Commits · c9b22619390dfa338193a704109a29d93bbcfd00 · nexedi / linux

22 Sep, 2002 18 commits

[PATCH] use the congestion APIs in pdflush · c9b22619

Andrew Morton authored Sep 22, 2002

The key concept here is that pdflush does not block on request queues
any more.  Instead, it circulates across the queues, keeping any
non-congested queues full of write data.  When all queues are full,
pdflush takes a nap, to be woken when *any* queue exits write
congestion.

This code can keep sixty spindles saturated - we've never been able to
do that before.

 - Add the `nonblocking' flag to struct writeback_control, and teach
   the writeback paths to honour it.

 - Add the `encountered_congestion' flag to struct writeback_control
   and teach the writeback paths to set it.

So as soon as a mapping's backing_dev_info indicates that it is getting
congested, bale out of writeback.  And don't even start writeback
against filesystems whose queues are congested.

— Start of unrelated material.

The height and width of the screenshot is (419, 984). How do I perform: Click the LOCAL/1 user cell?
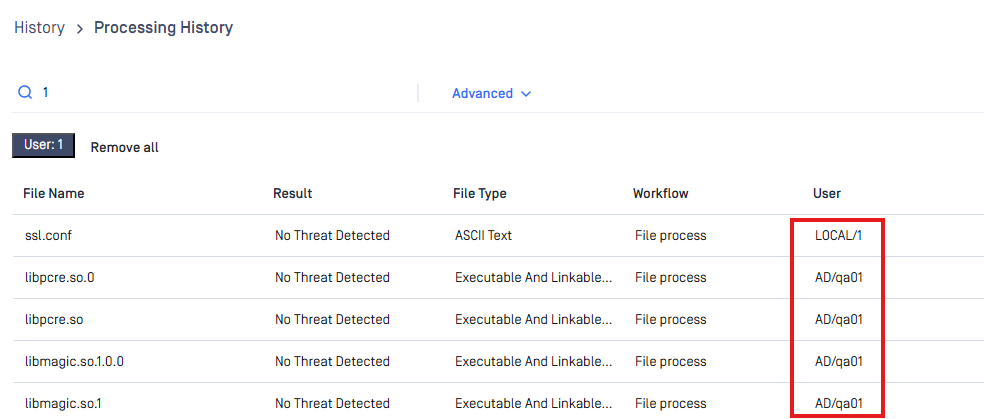[x=838, y=236]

 - Convert pdflush's background_writeback() function to use
   nonblocking writeback.

This way, a single pdflush thread will circulate around all the
dirty queues, keeping them filled.

 - Convert the pdlfush `kupdate' function to do the same thing.

This solves the problem of pdflush thread pool exhaustion.

It solves the problem of pdflush startup latency.

It solves the (minor) problem wherein `kupdate' writeback only writes
back a single disk at a time (it was getting blocked on each queue in
turn).

It probably means that we only ever need a single pdflush thread.

c9b22619

[PATCH] use the queue congestion API in ext2_preread_inode() · f3332384

Andrew Morton authored Sep 22, 2002

Use the new queue congestion detector in ext2_preread_inode(). Don't
try the speculative read if the read queue is congested.

Also, don't try it if the disk is write-congested. Presumably it is
more important to get the dirty memory cleaned out.

f3332384

[PATCH] infrastructure for monitoring queue congestion state · 4cef1b04

Andrew Morton authored Sep 22, 2002

The patch provides a means for the VM to be able to determine whether a
request queue is in a "congested" state.  If it is congested, then a
write to (or read from) the queue may cause blockage in
get_request_wait().

So the VM can do:

	if (!bdi_write_congested(page->mapping->backing_dev_info))
		writepage(page);

This is not exact.  The code assumes that if the request queue still
has 1/4 of its capacity (queue_nr_requests) available then a request
will be non-blocking.  There is a small chance that another CPU could
zoom in and consume those requests.  But on the rare occasions where
that may happen the result will mereley be some unexpected latency -
it's not worth doing anything elaborate to prevent this.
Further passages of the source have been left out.